While I am in agreement with Drexel’s decision, I do want Drexel’s COVID-19 Task Force to be very cautious going into the fall quarter. If there is a return to normal operations, it could prove to be quite a chaotic experience. Because students were forced to vacate Drexel’s residence halls at the end of last quarter in preparation for the virus, and they probably won’t be able to return to the halls in the summer, they will most likely make their return at the beginning of the fall quarter.
Normally, all the freshmen are moved in before the other students return from the break between the summer and fall quarters, but the number of students that will potentially be returning at the beginning of the fall is going to be more than it ever has been during my time at Drexel. Rather than just the freshmen from the previous year who have been on summer break returning, every other class of students will be returning to campus as well. While I imagine that the overall number will be roughly the same, the difference is that everyone will be compressed into moving in at the same time.
In the past, many students would remain on campus in their residence halls during the breaks between quarters, as opposed to going home, so there would naturally be a smaller number of students returning to campus at the start of a new quarter. Drexel will most likely be able to handle the larger influx of students, but it is still something that could easily cause problems if the necessary preparations are not made.
The alternative would, of course, be to have the fall quarter take place remotely as well, but that could cause many problems. It is important to respect the threat of this virus, but at the same time, it is equally important to allow students to return to the normal college experience at the earliest time possible. The fall quarter is also the quarter that sets the tone for the rest of the school year for Drexel students, so having it taught remotely would be more detrimental than the spring and summer being taught remotely.
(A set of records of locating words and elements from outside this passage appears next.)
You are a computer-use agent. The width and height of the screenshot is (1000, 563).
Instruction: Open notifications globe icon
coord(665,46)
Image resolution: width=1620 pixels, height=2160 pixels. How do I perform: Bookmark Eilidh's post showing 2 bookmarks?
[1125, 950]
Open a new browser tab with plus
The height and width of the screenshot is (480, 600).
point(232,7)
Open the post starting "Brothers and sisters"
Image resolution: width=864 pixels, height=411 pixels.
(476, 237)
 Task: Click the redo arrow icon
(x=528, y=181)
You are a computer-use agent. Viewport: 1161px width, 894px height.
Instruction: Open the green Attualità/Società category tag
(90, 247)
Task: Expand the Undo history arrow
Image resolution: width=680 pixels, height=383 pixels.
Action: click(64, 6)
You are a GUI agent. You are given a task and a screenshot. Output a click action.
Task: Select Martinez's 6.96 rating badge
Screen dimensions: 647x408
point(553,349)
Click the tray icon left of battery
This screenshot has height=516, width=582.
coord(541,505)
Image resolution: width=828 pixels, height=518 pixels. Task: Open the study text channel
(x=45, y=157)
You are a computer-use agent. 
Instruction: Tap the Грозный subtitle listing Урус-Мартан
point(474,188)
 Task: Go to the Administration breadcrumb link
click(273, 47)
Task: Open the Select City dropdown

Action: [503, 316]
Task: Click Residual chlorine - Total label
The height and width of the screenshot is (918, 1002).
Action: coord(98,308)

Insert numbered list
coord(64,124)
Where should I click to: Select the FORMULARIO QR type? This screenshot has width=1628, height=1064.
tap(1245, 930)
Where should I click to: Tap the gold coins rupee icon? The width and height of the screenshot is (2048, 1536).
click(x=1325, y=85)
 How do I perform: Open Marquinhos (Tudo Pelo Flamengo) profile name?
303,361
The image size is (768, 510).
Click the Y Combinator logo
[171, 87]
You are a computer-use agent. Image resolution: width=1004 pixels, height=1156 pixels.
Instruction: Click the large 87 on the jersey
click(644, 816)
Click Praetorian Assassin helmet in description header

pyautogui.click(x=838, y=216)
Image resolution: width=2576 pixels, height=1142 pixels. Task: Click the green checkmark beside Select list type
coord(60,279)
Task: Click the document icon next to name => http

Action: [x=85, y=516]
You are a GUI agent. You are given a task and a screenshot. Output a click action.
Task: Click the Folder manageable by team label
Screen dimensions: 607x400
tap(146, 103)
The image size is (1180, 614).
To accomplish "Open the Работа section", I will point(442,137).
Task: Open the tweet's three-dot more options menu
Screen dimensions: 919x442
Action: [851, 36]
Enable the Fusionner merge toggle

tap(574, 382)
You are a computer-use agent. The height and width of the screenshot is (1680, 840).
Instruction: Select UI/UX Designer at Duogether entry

That experience would also be very bad for incoming freshman students as they would not be able to partake in the festivities of Welcome Week, something that many of them look forward to for good reason.
When the fall quarter comes, the virus may still be prominent enough to make continued remote learning the most optimal decision. That said, I don’t envy Drexel’s job of having to make that decision. The safety of people’s lives always comes first, and if the experience of the fall quarter has to be sacrificed in order to achieve that safety, then everyone should be willing to adhere to that.